- **Description of the task**
Starting with the first line of the items and going on through the line with "Action: (x=570, y=24)", recast those lines as a JSON list of strings, one string per line, leaving out blank lines and the pictures.

══════════════════════════════

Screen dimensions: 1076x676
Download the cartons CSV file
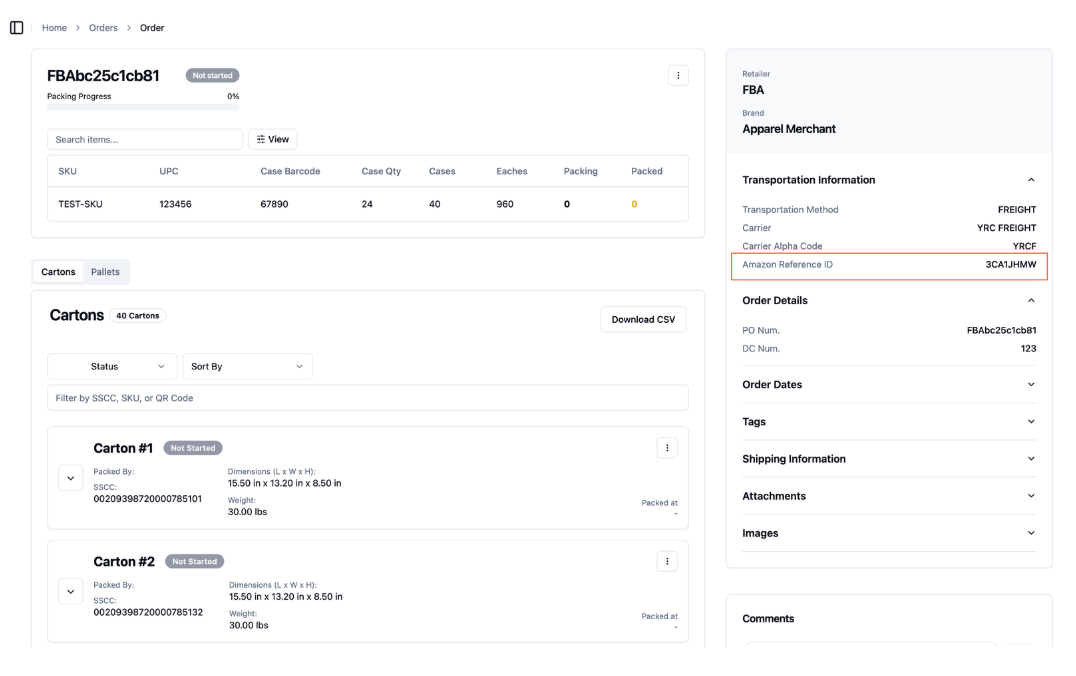(x=643, y=320)
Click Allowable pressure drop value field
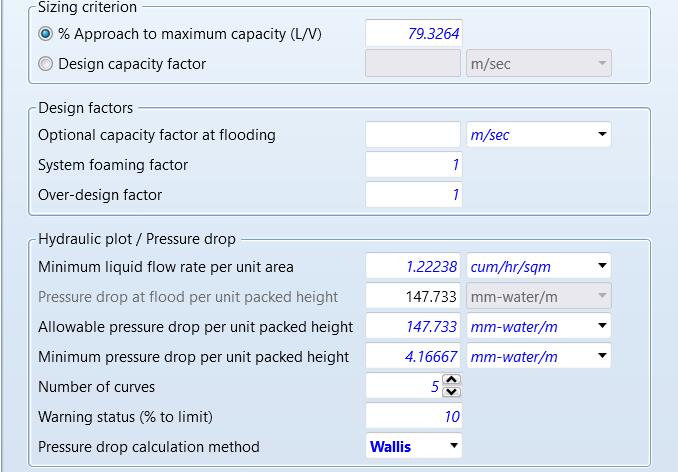Image resolution: width=678 pixels, height=472 pixels. pos(413,327)
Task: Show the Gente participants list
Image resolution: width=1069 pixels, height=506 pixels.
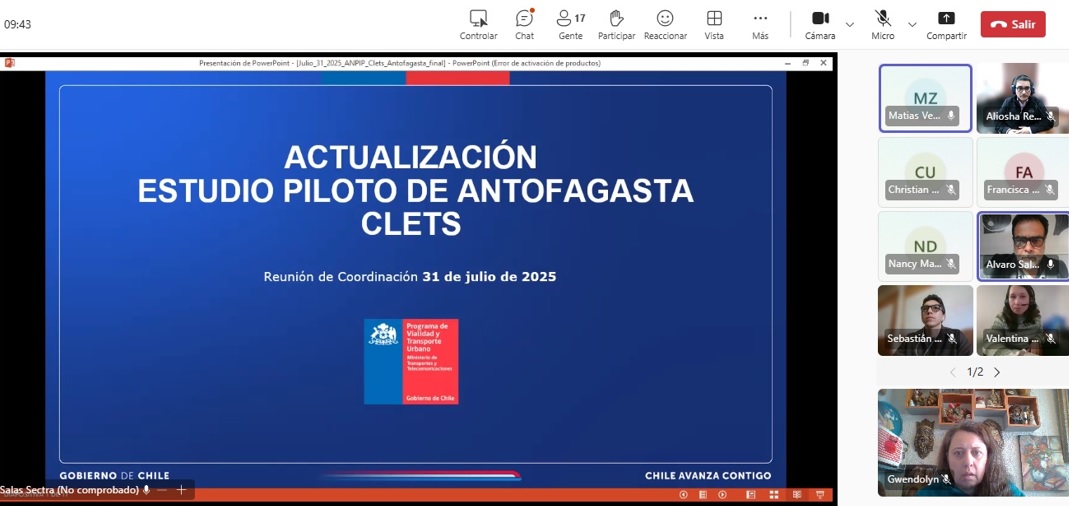Action: (x=570, y=24)
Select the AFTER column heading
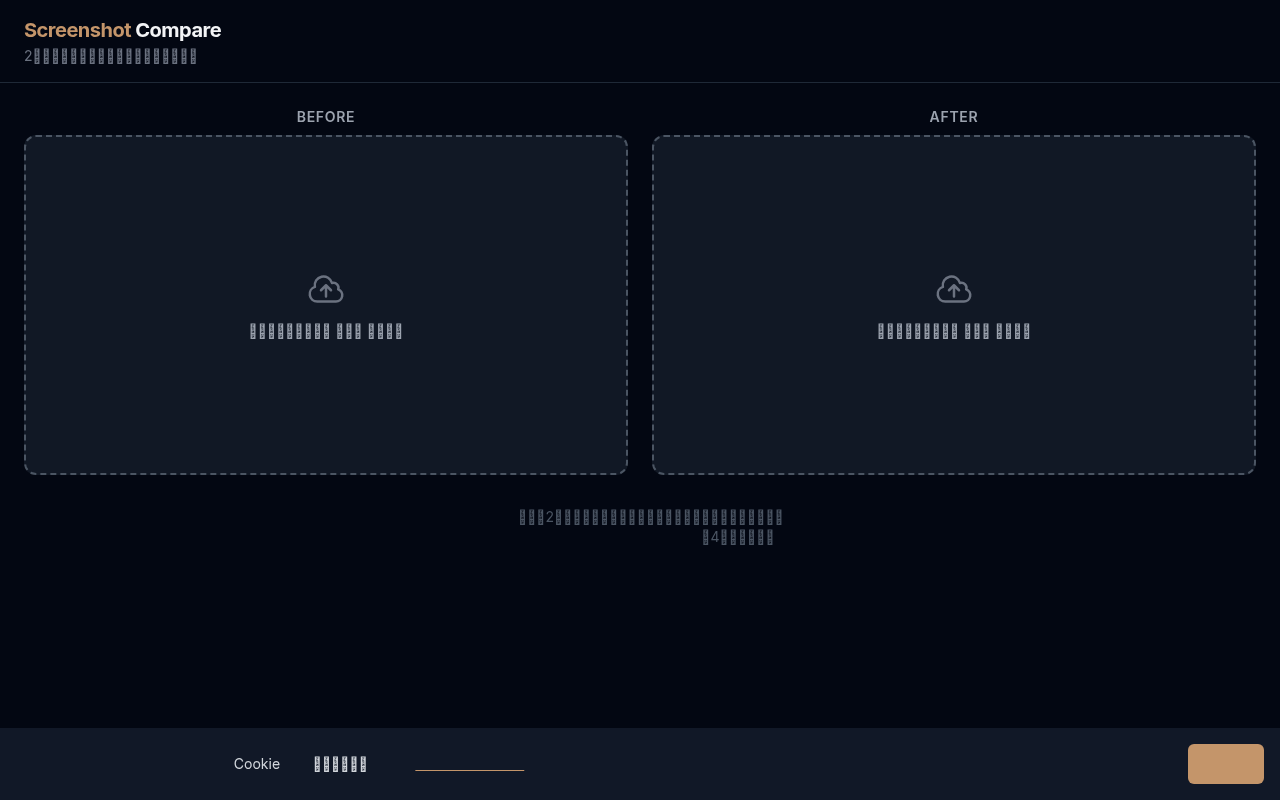Screen dimensions: 1280x800 coord(954,117)
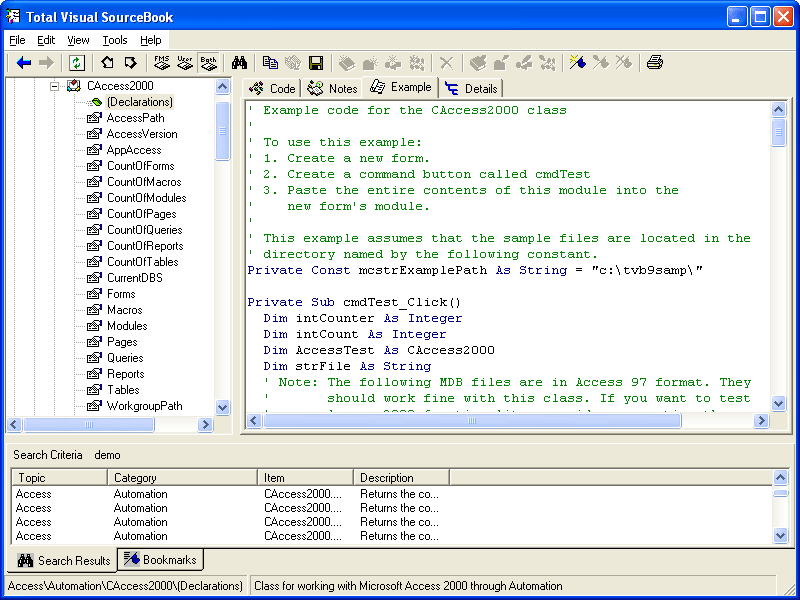The height and width of the screenshot is (600, 800).
Task: Toggle the FMS code filter
Action: coord(161,62)

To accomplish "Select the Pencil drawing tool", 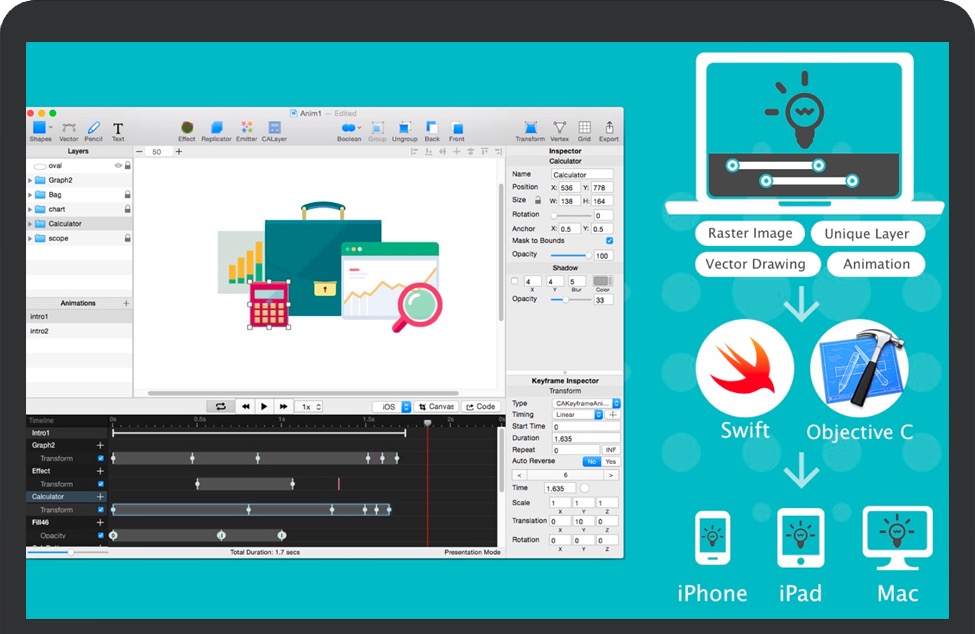I will 93,128.
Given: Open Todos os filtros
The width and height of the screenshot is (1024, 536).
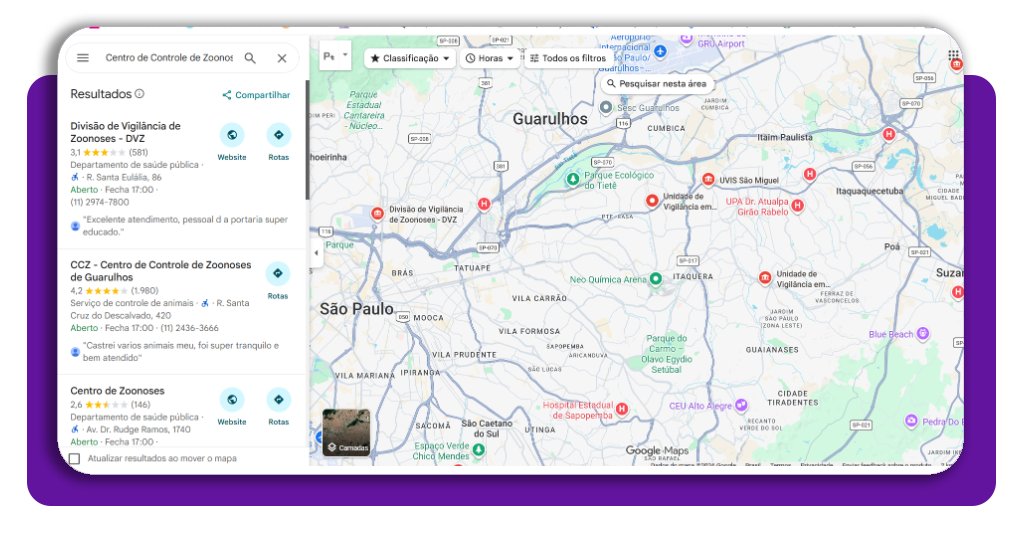Looking at the screenshot, I should (568, 58).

══════════════════════════════

- **Exercise result**
[
  "Screen dimensions: 1076x676",
  "Download the cartons CSV file",
  "(x=643, y=320)",
  "Click Allowable pressure drop value field",
  "Image resolution: width=678 pixels, height=472 pixels. pos(413,327)",
  "Task: Show the Gente participants list",
  "Image resolution: width=1069 pixels, height=506 pixels.",
  "Action: (x=570, y=24)"
]